However, as a general proposal, the adoption of a clause in the above conditions can only reinforce the prospect that the parties` non-contractual obligations are governed by the law under the applicable law. This, in turn, will allow the parties to analyze their legal relationships with greater certainty and it is hoped that the risk of spending time and costs arguing over the applicable law will be avoided. In Halpern -v- Halpern,6, there was no explicit choice of law, but one of the parties argued that the agreement was governed by Jewish law. The Court of Appeal rejected this argument: a country`s right is necessary. If the parties wish to have their relationship subject to a law other than that of a country, they should include arbitration. In particular, Section 46 of the Arbitration Act expressly recognizes that arbitration tribunals can and must adjudicate disputes under the law chosen by the parties “or if the parties agree, in accordance with other considerations that are appropriate or set by the courts.” When an agreement is reached by commercial parties, “contractual” obligations are generally defined in a written agreement. However, the parties may also have obligations under common law that are not included in the terms of the contract. These “extra-contract” obligations could arise with respect to both: “The evidence before me showed that each party insisted without difficulty on not accepting the jurisdiction or law in force of the other and that it could not reach agreement on another jurisdiction or on the existing legislation. As a result, [the agreement] does not contain a clause of law or jurisdiction clause. In addition, neither party intended to give the other an advantage in the conclusion of the agreement. If they want to hide and create difficulties for lawyers to debate in the years to come, they have done well.
The Common/Civil Law mixed group.

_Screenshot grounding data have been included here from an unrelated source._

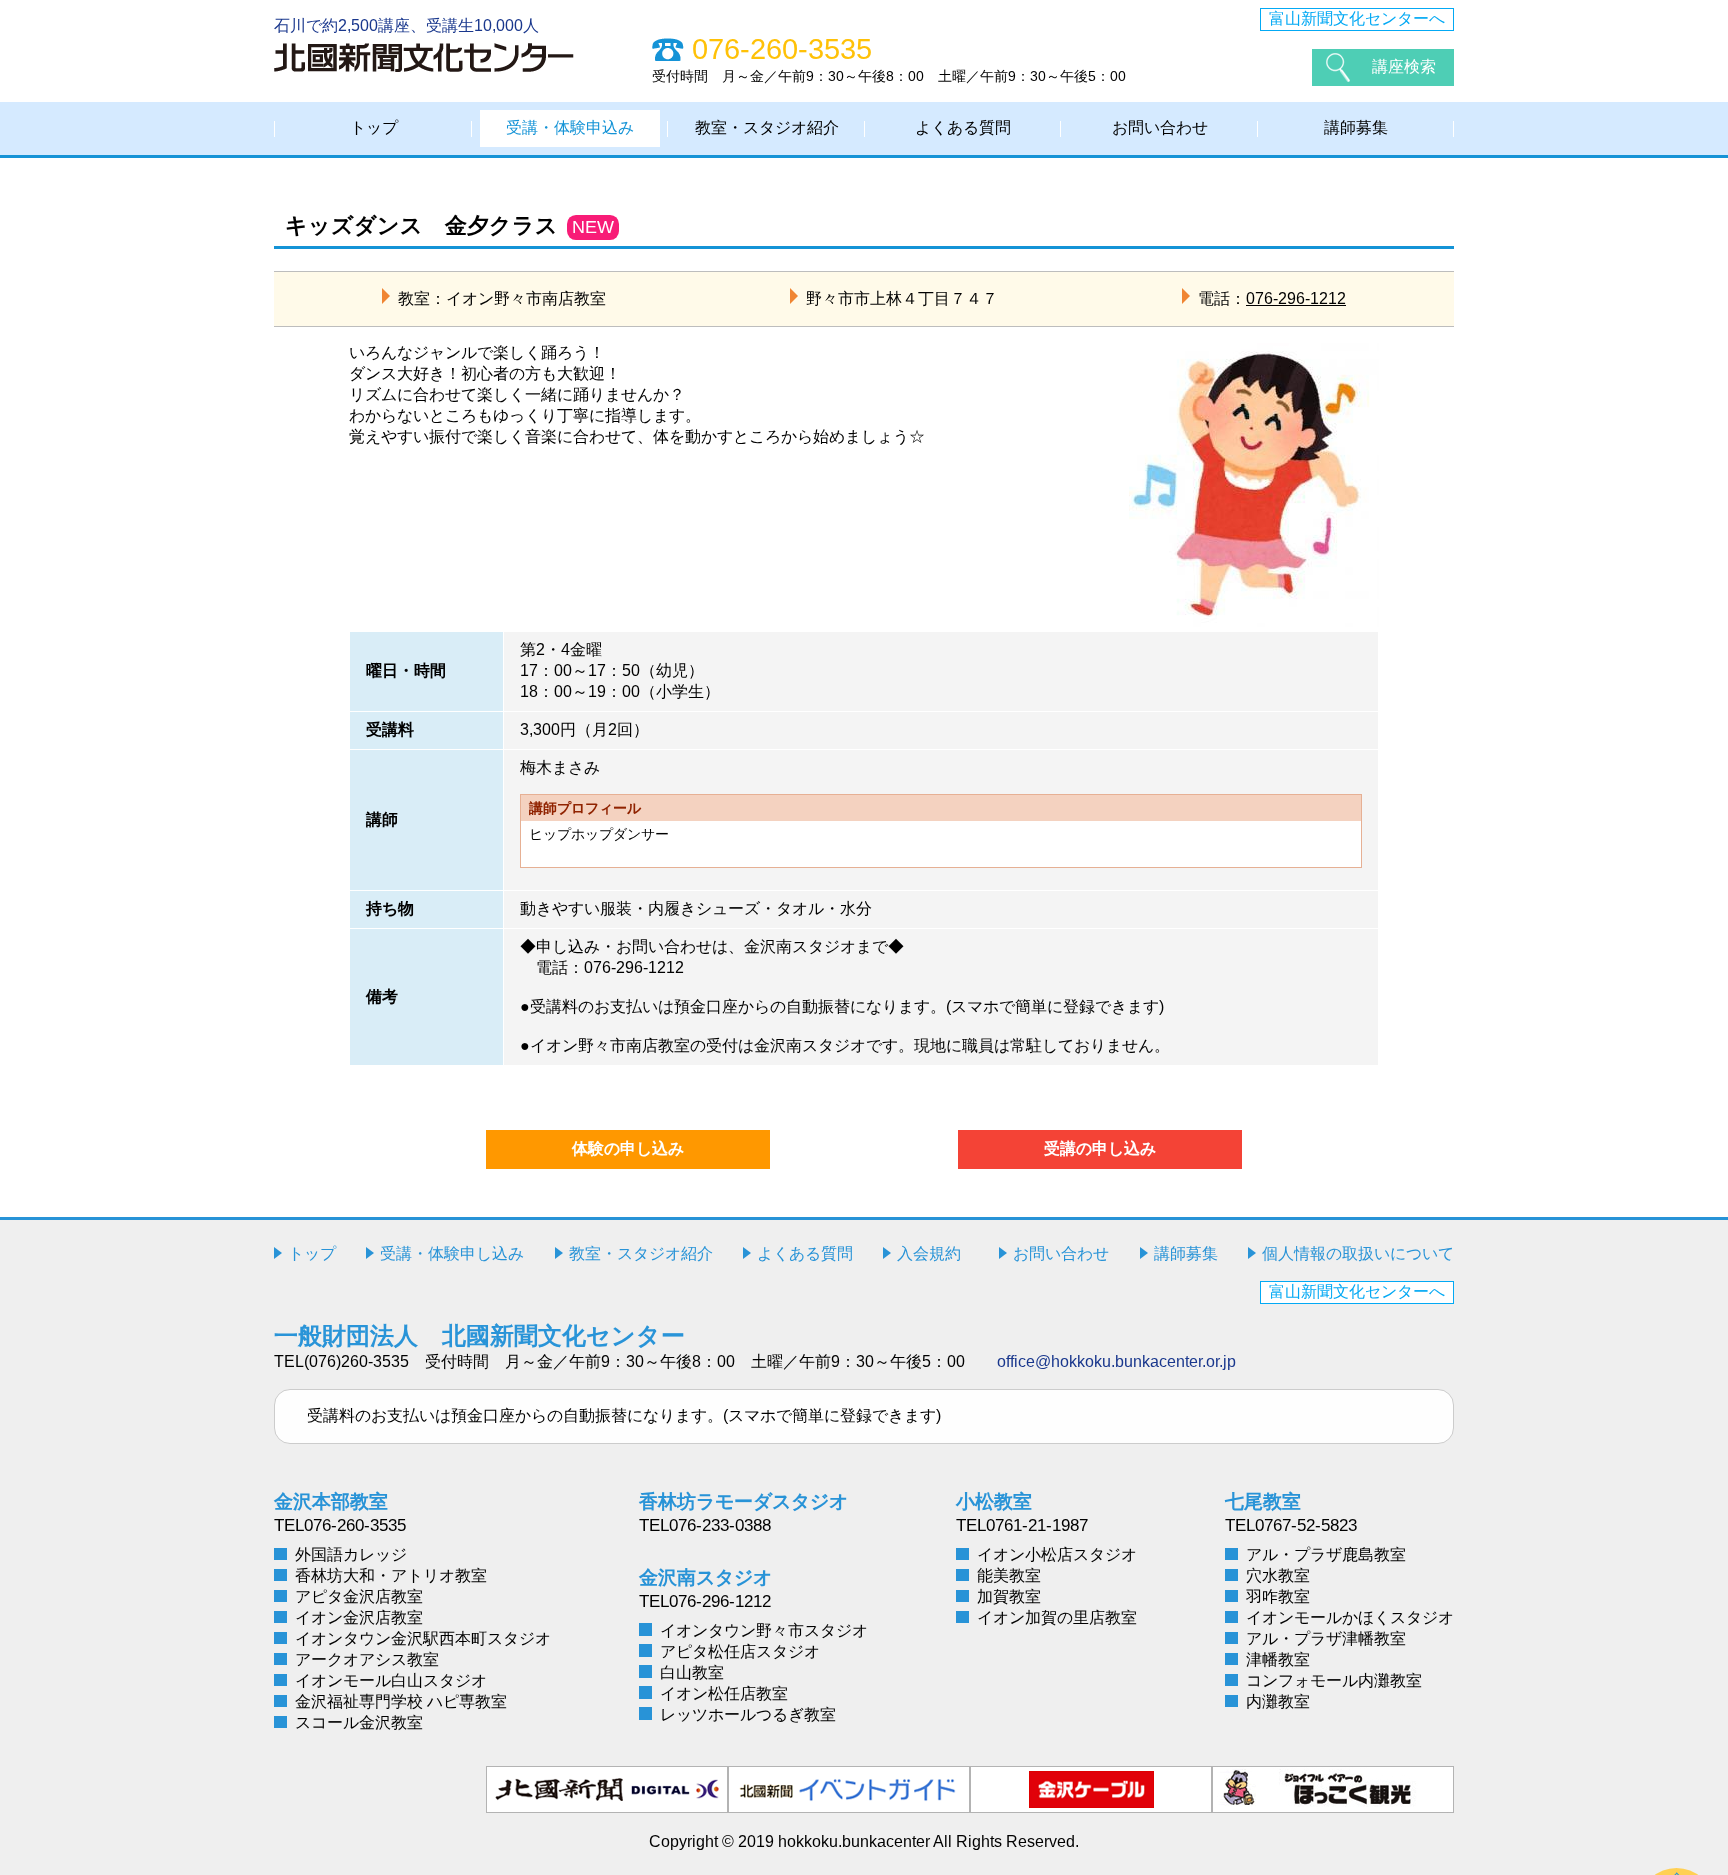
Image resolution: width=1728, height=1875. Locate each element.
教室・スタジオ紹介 (767, 127)
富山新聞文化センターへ (1357, 18)
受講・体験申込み (570, 127)
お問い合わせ (1160, 127)
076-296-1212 (1296, 298)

This includes countries such as China, Japan, Jersey, Scotland and South Africa. Everyone is anglyt by English common law – on the United States in the case of Japan. Japan was originally a German law; Scotland was Roman law; South Africa was and is predominantly Roman-Dutch. Jersey`s law was originally based on pre-constitutional Norman law. China appears to be positioning its trading legal system to play an international role. English law has a strong track record of market acceptance. That is acceptable in all markets, which helps the agreement. It has two centuries of history of this role. The commercial parties know what is being offered, the law is known from constant use by international parties and no further investigation is required. As a general rule, this does not apply to Germany, France or most other jurisdictions. New York law also has a very strong acceptance of the market.

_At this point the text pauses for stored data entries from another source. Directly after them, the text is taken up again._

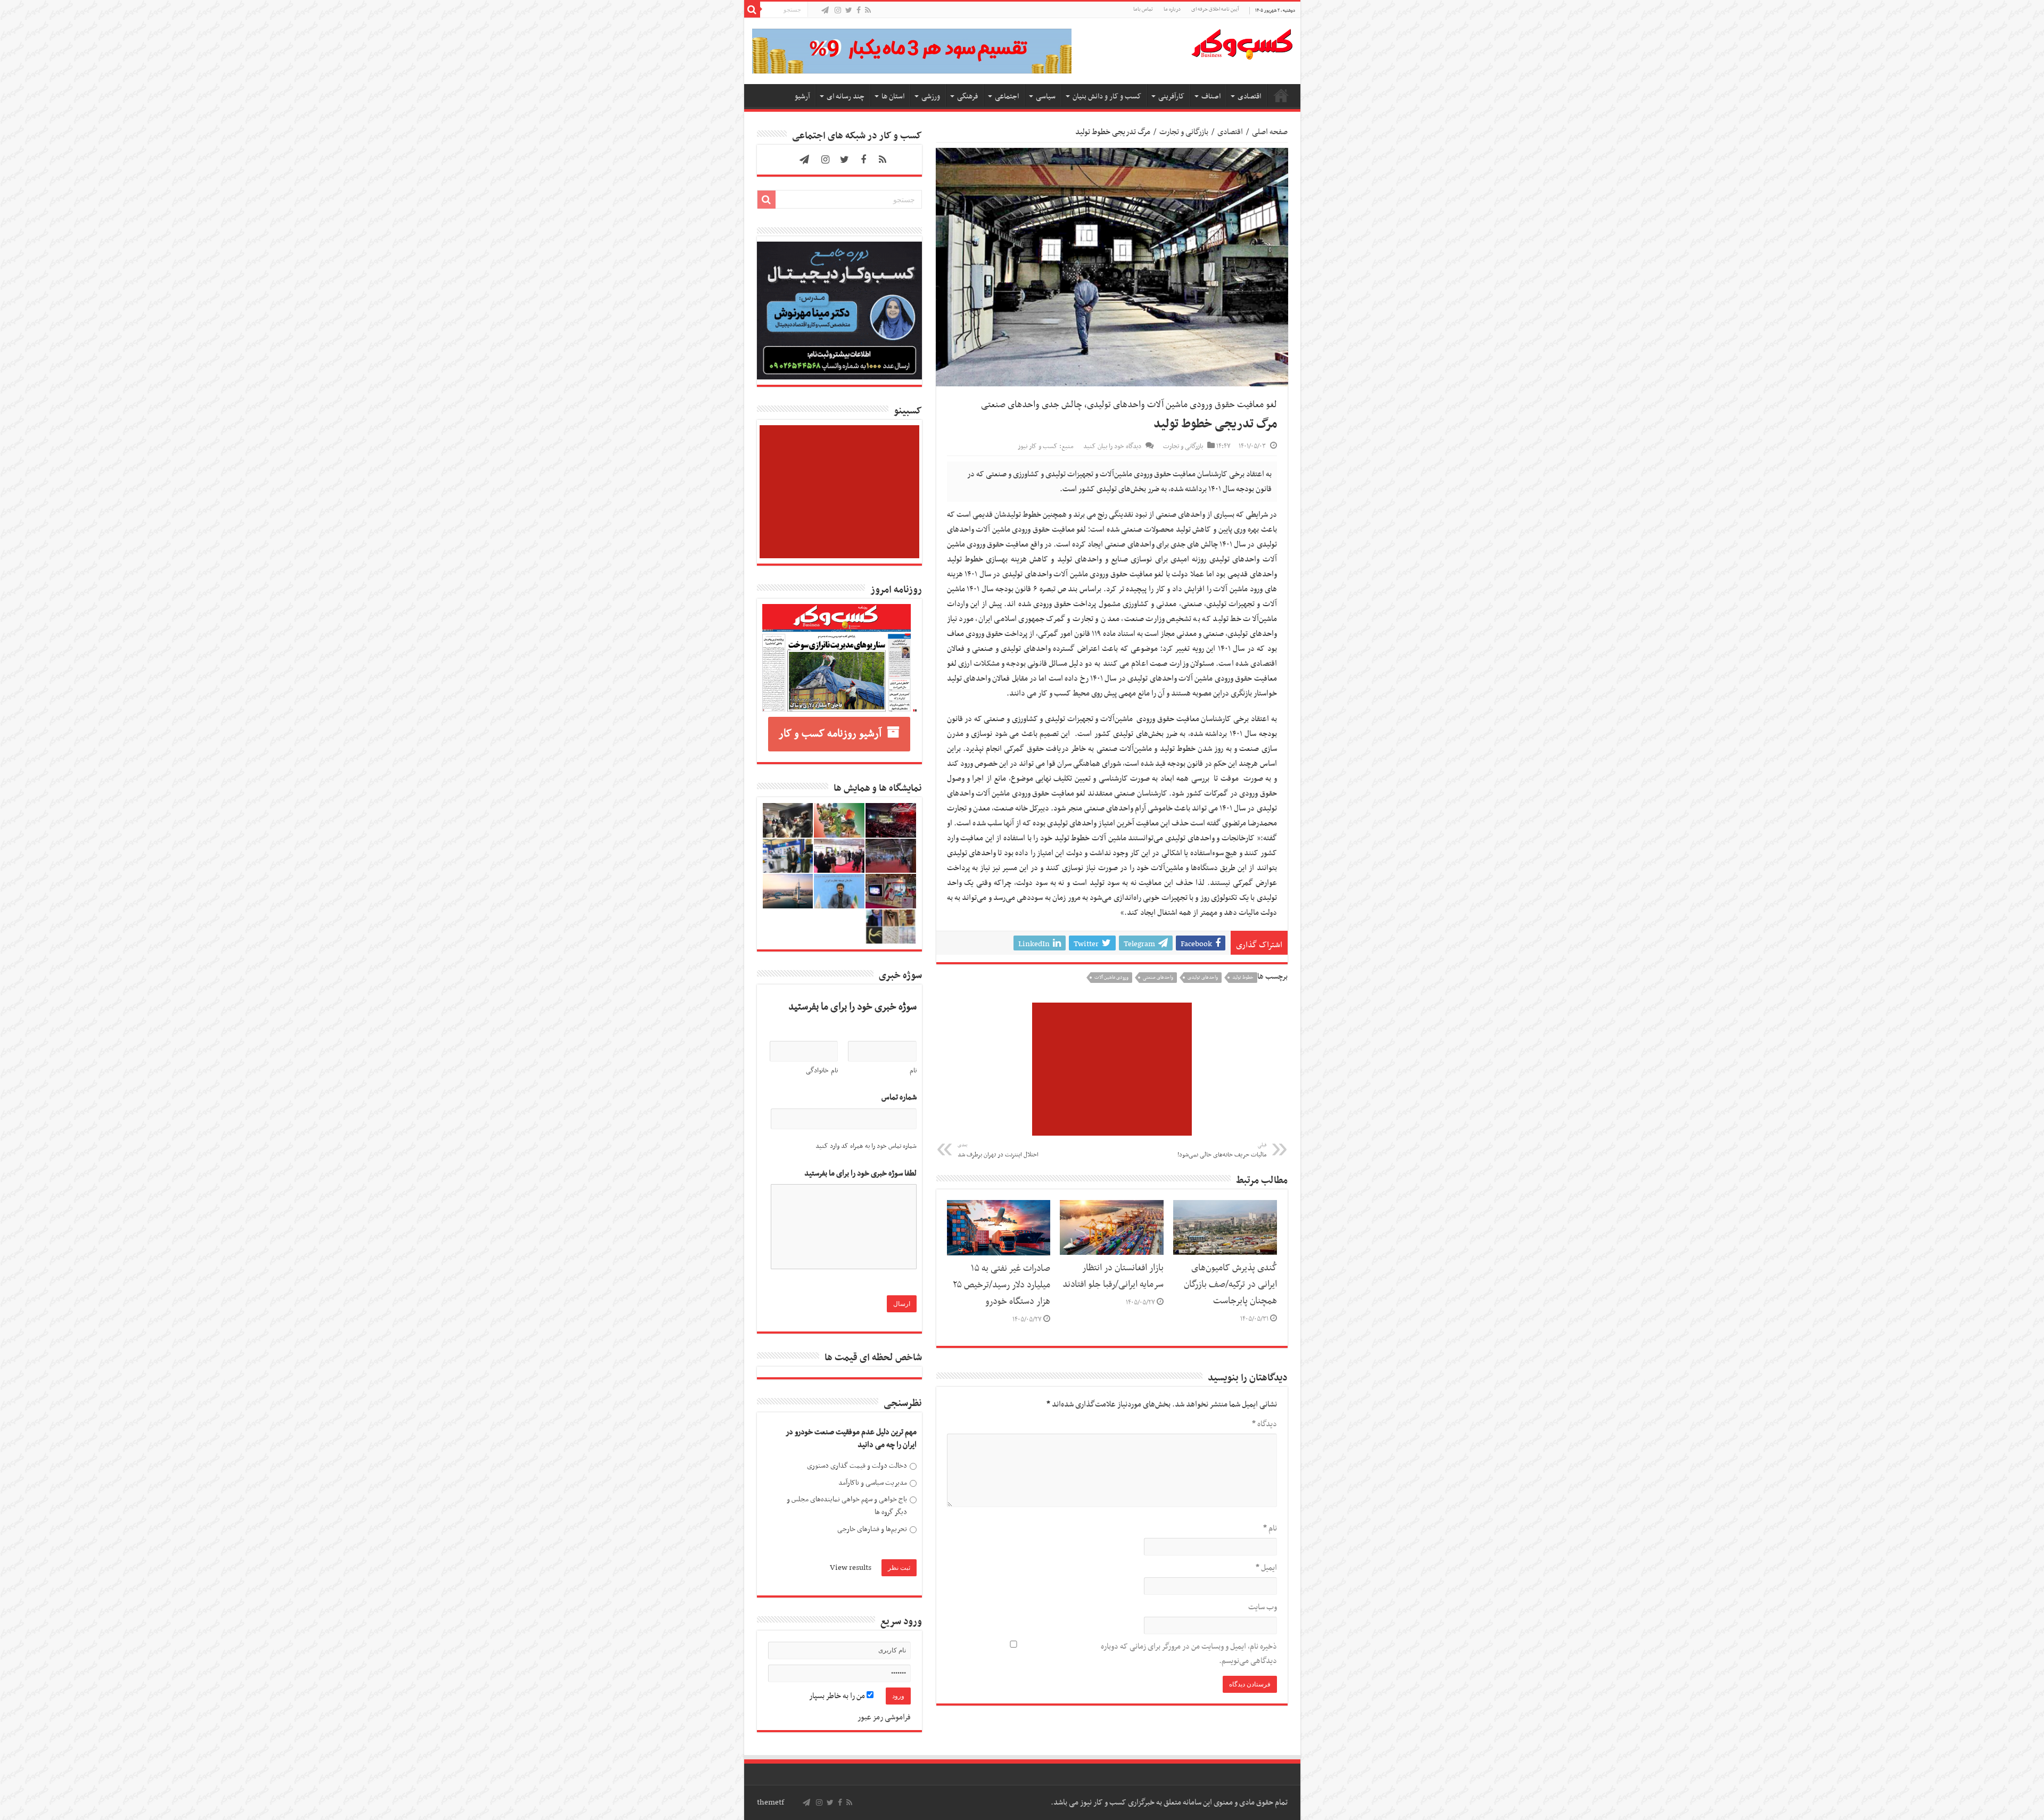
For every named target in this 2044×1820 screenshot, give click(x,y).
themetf (770, 1802)
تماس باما (1143, 9)
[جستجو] (752, 10)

Similarly, the New York law provides that each party may sue another party in New York courts if the agreement contains a New York legal choice clause, the parties have agreed in the New York court treaty, and the amount of the litigation exceeds $1 million. The UK`s position is that the European regime no longer applies to leaving the EU. Although both parties appear to be interested in somehow emulating the existing system, there may be other agreements to which the United Kingdom has joined (for example. B the Hague Convention) have a new meaning.